Monday, January 11, 2010

Here’s The Problem, Roblem

In case you’ve been hiding under a rock, and don’t know, Plurk is a social networking website that a large number of SecondLife residents use to communicate and network outside of SL.  As you might imagine, drama abounds!  And while I normally afford things I read on Plurk the appropriate amount of deference, which is none, a series of events recently transpired that I found profoundly troubling.

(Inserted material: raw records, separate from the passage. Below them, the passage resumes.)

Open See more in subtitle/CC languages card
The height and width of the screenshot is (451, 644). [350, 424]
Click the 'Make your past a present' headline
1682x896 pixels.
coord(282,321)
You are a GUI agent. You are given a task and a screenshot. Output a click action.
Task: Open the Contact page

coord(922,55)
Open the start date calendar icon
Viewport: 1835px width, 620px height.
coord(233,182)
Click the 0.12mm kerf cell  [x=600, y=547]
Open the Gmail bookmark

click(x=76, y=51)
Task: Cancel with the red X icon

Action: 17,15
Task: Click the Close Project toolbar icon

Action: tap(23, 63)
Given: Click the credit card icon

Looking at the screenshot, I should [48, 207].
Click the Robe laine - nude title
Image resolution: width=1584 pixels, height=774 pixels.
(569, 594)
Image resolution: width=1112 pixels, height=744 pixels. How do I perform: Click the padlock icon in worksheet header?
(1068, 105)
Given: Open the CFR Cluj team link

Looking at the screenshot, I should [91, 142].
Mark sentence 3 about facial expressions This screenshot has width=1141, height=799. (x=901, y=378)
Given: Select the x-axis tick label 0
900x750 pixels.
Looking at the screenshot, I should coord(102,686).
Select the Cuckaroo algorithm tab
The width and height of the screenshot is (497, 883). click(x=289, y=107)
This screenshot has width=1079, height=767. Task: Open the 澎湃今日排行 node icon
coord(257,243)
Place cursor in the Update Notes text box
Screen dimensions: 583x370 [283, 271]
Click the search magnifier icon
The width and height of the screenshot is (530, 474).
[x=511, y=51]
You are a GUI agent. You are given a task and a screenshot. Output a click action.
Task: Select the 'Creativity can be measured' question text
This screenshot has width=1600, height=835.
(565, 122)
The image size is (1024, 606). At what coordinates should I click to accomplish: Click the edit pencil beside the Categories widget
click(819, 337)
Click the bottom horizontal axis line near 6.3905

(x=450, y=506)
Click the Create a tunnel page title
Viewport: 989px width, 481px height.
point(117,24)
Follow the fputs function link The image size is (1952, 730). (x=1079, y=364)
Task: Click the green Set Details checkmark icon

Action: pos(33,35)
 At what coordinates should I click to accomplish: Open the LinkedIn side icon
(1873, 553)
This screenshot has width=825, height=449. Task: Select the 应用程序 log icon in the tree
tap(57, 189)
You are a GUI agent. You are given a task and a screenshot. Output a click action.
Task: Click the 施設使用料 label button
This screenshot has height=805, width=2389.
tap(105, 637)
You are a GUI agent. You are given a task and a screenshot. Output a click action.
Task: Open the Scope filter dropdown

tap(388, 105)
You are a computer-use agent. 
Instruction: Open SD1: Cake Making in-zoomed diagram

Someone or a group of people signed up for a Plurk account under the nickname “SLFashionFails” and proceeded to post links to pictures and images from various SecondLife fashion blogs with colorful commentary that I suspect was intended to be humorous, though certainly contentious.  Word of the “SLFashionFails” account spread and there was no shortage of opinions.  When a SecondLife resident that I know only as “Roblem Hogarth” learned about the “SLFashionFails” timeline, he took to his own timeline and blasted “SLFashionFails” as being filled with “anonymous … hate” and let his Plurk followers know that “we can all see who you are, I give you all 24 hours to shun this krap…”  My understanding is that a number of people were encouraged or conspired to file abuse reports with Plurk regarding the “SLFashionFails” account in an attempt to have it removed from Plurk altogether.  The “SLFashionFails” account was ultimately banned.  “Roblem Hogarth” discussed the issue in more detail on his blog.  “Roblem” takes issue with “SLFashionFails” because it is (1) “hate” speech by (2) someone who prefers to remain anonymous.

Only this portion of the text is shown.